▸ TASK DIRECTIONS:
Below are records; reproduce exactly the lines from the first through the one containing "[Garageverkoop Bovensmilde, kom".

(Stored records)
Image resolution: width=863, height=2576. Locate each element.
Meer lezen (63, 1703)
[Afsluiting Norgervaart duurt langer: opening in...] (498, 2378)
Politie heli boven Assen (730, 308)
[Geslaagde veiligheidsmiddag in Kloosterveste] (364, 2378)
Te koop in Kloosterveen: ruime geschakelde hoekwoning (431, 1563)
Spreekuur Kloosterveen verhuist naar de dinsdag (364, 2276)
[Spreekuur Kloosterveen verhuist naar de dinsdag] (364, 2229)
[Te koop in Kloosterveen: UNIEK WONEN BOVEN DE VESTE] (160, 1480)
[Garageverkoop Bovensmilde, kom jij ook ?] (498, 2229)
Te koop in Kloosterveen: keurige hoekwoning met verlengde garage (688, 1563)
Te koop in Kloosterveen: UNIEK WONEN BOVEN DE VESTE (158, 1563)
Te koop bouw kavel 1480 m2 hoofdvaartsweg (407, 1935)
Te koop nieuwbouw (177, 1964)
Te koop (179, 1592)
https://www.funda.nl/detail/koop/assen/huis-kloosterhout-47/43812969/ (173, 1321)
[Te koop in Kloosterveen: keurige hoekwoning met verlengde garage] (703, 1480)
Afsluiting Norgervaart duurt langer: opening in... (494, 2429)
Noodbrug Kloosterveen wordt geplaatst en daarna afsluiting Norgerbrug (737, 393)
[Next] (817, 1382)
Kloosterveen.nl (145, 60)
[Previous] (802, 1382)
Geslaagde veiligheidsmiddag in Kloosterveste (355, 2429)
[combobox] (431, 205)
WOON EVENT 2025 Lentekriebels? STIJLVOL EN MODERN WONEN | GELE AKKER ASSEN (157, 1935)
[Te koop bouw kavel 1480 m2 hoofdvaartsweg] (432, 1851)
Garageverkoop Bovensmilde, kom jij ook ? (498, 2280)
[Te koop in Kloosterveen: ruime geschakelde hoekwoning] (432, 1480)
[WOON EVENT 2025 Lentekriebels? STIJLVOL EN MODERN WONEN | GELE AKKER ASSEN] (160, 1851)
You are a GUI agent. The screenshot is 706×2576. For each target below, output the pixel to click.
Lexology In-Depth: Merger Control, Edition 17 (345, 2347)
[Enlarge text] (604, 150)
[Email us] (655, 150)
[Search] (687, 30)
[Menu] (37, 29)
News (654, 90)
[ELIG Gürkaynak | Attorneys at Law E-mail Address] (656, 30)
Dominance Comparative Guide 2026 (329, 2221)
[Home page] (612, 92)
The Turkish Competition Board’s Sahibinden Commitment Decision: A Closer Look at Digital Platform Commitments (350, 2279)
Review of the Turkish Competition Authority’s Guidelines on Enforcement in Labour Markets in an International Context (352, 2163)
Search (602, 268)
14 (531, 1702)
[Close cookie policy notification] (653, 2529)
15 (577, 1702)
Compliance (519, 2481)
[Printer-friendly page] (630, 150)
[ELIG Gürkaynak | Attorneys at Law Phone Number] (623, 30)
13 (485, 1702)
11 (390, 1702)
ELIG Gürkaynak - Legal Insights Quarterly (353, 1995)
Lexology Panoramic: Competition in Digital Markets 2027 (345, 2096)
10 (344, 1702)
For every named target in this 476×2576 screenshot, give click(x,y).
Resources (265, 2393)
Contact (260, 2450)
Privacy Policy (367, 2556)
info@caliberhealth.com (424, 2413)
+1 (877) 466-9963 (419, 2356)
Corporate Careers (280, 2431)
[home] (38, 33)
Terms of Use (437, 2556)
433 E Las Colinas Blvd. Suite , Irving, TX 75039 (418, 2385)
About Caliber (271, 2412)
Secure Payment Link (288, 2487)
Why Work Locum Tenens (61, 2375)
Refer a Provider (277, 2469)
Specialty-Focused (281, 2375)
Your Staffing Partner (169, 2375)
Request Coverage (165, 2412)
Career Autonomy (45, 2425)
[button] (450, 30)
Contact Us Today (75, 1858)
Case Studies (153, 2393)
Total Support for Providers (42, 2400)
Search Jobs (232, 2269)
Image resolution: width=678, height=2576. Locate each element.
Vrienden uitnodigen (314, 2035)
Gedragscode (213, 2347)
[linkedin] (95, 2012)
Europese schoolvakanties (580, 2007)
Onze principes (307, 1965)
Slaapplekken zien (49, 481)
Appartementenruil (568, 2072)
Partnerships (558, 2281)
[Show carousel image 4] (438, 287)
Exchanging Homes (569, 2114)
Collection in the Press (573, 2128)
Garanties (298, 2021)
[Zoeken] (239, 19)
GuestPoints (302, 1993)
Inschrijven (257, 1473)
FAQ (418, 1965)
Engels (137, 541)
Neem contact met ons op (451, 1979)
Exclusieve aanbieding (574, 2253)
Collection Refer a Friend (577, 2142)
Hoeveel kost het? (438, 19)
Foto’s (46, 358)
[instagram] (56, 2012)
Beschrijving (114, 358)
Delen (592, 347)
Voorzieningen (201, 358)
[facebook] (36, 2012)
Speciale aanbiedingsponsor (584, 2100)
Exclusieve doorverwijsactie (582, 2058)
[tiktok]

▸ RESULT OF THIS EXERCISE:
Image resolution: width=863, height=2576. Locate each element.
Meer lezen (63, 1703)
[Afsluiting Norgervaart duurt langer: opening in...] (498, 2378)
Politie heli boven Assen (730, 308)
[Geslaagde veiligheidsmiddag in Kloosterveste] (364, 2378)
Te koop in Kloosterveen: ruime geschakelde hoekwoning (431, 1563)
Spreekuur Kloosterveen verhuist naar de dinsdag (364, 2276)
[Spreekuur Kloosterveen verhuist naar de dinsdag] (364, 2229)
[Te koop in Kloosterveen: UNIEK WONEN BOVEN DE VESTE] (160, 1480)
[Garageverkoop Bovensmilde, kom jij ook ?] (498, 2229)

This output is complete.